Chapter 2 of this thesis discusses the synthesis and analysis of a cationic mucic acid polymer (cMAP) which condenses siRNA to form a nanoparticle. Various methods to add polyethylene glycol (PEG) for stabilizing the nanoparticle in physiologic solutions, including using a boronic acid binding to diols on mucic acid, forming a copolymer of cMAP with PEG, and creating a triblock with mPEG on both ends of cMAP. The goal of these various pegylation strategies was to increase the circulation time of the siRNA nanoparticle in the bloodstream to allow more of the nanoparticle to reach tumor tissue by the enhanced permeation and retention effect. We found that the triblock mPEG-cMAP-PEGm polymer condensed siRNA to form very stable 30-40 nm particles that circulated for the longest time – almost 10% of the formulation remained in the bloodstream of mice 1 h after intravenous injection.
Chapter 3 explores the use of an antibody as a targeting agent for nanoparticles. Some antibodies of the IgG1 subtype are able to recruit natural killer cells that effect antibody dependent cellular cytotoxicity (ADCC) to kill the targeted cell to which the antibody is bound. There is evidence that the ADCC effect remains in antibody-drug conjugates, so we wanted to know whether the ADCC effect is preserved when the antibody is bound to a nanoparticle, which is a much larger and complex entity. We utilized antibodies against epidermal growth factor receptor with similar binding and pharmacokinetics, cetuximab and panitumumab, which differ in that cetuximab is an IgG1 and panitumumab is an IgG2 (which does not cause ADCC). Although a natural killer cell culture model showed that gold nanoparticles with a full antibody targeting agent can elicit target cell lysis, we found that this effect was not preserved in vivo. Whether this is due to the antibody not being accessible to immune cells or whether the natural killer cells are inactivated in a tumor xenograft remains unknown. It is possible that using a full antibody still has value if there are immune functions which are altered in a complex in vivo environment that are intact in an in vitro system, so the value of using a full antibody as a targeting agent versus using an antibody fragment or a protein such as transferrin is still open to further exploration.

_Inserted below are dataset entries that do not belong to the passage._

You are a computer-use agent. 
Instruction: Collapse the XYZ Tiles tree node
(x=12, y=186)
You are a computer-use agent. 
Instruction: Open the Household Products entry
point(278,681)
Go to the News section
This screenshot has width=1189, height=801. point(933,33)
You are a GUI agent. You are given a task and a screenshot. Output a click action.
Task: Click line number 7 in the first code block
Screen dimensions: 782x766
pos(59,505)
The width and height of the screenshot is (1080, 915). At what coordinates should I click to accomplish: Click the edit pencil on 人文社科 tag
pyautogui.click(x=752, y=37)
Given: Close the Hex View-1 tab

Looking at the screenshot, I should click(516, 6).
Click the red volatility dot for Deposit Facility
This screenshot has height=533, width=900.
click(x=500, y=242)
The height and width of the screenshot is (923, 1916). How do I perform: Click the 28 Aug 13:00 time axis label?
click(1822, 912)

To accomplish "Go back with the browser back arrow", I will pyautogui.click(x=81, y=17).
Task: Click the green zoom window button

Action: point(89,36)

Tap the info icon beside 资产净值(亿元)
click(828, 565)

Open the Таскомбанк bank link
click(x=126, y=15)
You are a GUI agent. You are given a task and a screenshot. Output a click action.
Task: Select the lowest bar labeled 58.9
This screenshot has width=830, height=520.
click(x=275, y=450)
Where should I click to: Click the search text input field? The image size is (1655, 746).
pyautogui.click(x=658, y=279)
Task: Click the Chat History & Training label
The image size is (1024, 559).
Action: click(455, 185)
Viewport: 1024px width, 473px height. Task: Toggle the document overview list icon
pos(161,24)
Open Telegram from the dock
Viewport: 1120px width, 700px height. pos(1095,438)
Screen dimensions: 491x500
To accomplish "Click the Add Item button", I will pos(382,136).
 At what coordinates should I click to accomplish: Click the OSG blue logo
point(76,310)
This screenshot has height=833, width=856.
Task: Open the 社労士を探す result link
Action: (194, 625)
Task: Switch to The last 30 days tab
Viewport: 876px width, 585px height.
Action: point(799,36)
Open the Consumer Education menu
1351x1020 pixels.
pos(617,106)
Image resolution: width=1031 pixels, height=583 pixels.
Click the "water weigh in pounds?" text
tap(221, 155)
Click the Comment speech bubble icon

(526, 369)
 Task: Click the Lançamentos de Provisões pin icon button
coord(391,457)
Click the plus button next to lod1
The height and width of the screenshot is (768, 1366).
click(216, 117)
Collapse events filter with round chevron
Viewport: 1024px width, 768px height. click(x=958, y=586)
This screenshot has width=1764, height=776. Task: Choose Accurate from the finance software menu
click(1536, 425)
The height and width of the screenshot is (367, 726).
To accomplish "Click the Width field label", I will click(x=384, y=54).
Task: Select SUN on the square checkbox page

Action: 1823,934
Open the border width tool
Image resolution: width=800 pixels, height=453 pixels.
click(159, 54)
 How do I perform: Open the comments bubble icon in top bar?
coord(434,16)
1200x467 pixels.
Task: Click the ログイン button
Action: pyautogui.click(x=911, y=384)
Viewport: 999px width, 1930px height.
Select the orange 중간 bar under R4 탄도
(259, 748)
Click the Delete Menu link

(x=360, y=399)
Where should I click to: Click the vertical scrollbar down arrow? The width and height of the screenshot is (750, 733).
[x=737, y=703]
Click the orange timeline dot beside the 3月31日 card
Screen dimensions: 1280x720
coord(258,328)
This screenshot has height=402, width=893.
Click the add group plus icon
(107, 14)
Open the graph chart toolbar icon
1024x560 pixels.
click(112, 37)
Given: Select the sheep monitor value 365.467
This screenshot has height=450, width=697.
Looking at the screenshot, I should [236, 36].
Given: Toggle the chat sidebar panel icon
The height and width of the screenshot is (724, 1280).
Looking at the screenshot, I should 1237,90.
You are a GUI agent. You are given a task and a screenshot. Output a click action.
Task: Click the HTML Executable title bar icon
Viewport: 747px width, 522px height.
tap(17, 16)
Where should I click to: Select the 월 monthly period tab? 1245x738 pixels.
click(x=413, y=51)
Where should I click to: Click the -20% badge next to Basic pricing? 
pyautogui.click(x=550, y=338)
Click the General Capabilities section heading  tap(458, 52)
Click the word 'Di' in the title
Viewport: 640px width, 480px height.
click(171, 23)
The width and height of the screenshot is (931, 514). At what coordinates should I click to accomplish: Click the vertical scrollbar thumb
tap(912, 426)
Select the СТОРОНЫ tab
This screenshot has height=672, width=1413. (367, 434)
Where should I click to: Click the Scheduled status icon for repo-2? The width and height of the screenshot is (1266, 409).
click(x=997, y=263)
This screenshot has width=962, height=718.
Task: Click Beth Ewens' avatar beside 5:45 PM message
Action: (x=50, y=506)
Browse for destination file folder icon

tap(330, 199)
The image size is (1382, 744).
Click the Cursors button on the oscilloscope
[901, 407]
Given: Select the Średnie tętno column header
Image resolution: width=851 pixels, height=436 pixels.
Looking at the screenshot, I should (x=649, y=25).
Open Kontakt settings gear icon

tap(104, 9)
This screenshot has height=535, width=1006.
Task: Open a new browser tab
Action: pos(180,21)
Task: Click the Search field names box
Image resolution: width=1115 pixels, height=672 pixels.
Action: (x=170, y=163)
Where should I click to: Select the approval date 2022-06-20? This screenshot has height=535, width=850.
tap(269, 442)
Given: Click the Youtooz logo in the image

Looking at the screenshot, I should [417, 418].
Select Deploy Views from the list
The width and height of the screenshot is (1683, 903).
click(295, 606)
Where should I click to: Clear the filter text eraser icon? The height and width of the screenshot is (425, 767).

In chapter 4, nanoparticle targeting and endosomal escape are further discussed with respect to the cMAP nanoparticle system. A diboronic acid entity, which gives an order of magnitude greater binding (than boronic acid) to cMAP due to the vicinal diols in mucic acid, was synthesized, attached to 5kD or 10kD PEG, and conjugated to either transferrin or cetuximab. A histidine was incorporated into the triblock polymer between cMAP and the PEG blocks to allow for siRNA endosomal escape. Nanoparticle size remained 30-40 nm with a slightly negative ca. -3 mV zeta potential with the triblock polymer containing histidine and when targeting agents were added. Greater mRNA knockdown was seen with the endosomal escape mechanism than without. The nanoparticle formulations were able to knock down the targeted mRNA in vitro. Mixed effects suggesting function were seen in vivo.
Chapter 5 summarizes the project and provides an outlook on siRNA delivery as well as targeted combination therapies for the future of personalized medicine in cancer treatment.